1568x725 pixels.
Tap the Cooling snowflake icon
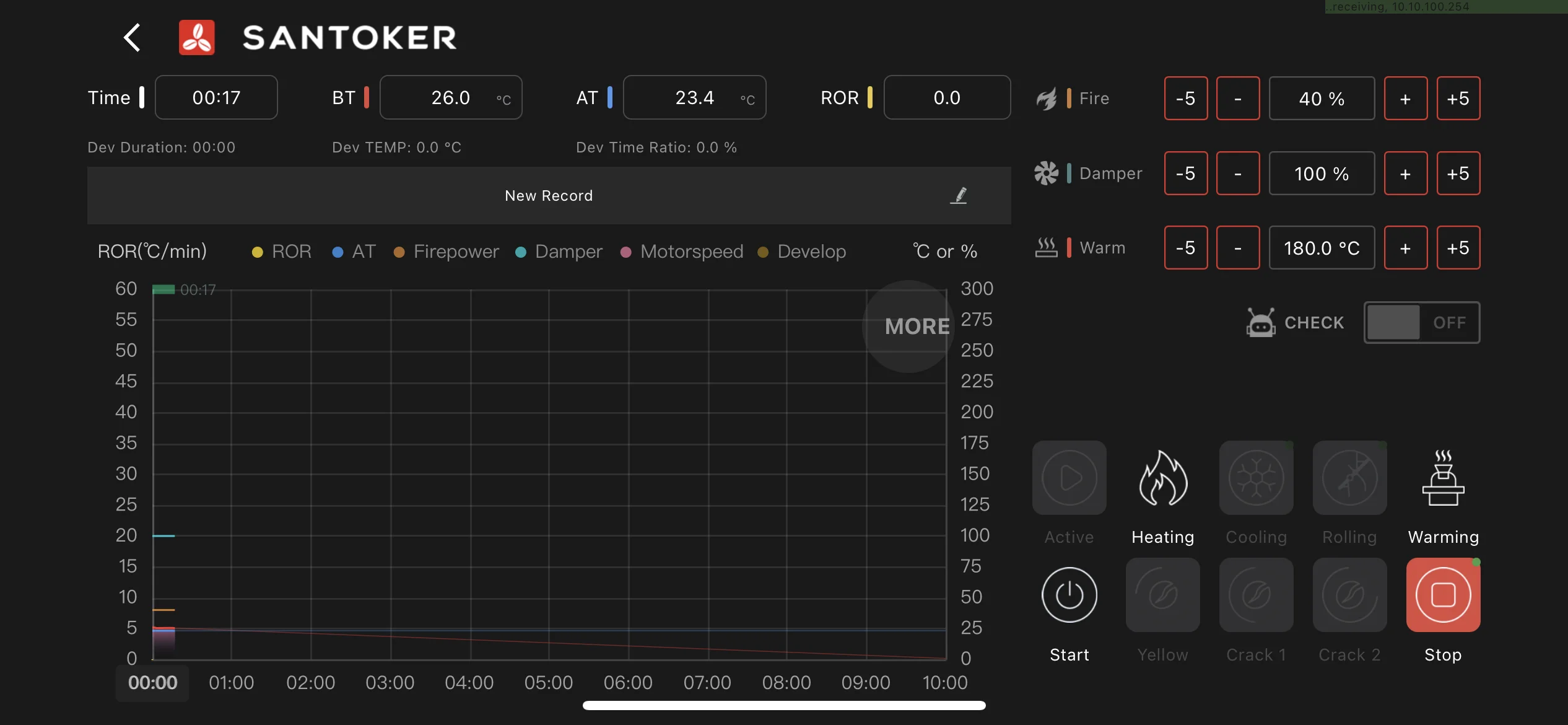click(x=1256, y=478)
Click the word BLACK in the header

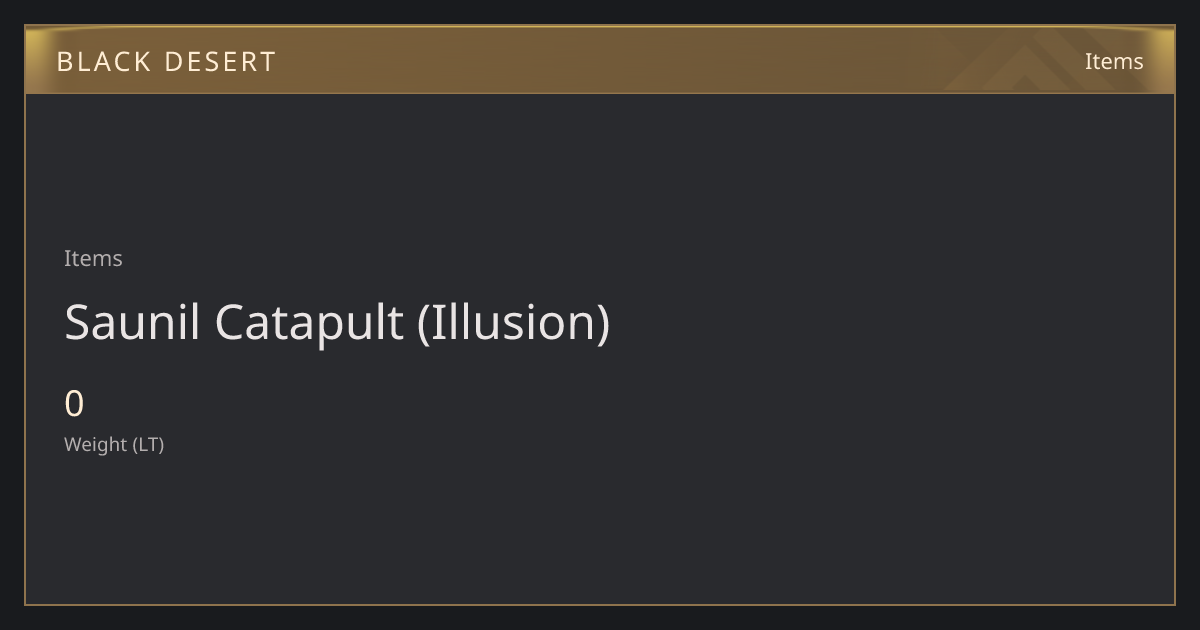click(103, 62)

- What this task involves: Reproduce the rows above with "header" changed to "title bar" and everything else left as it stands. Omit the pictures.

- Result of the task:
1568x725 pixels.
Tap the Cooling snowflake icon
click(x=1256, y=478)
Click the word BLACK in the title bar

click(103, 62)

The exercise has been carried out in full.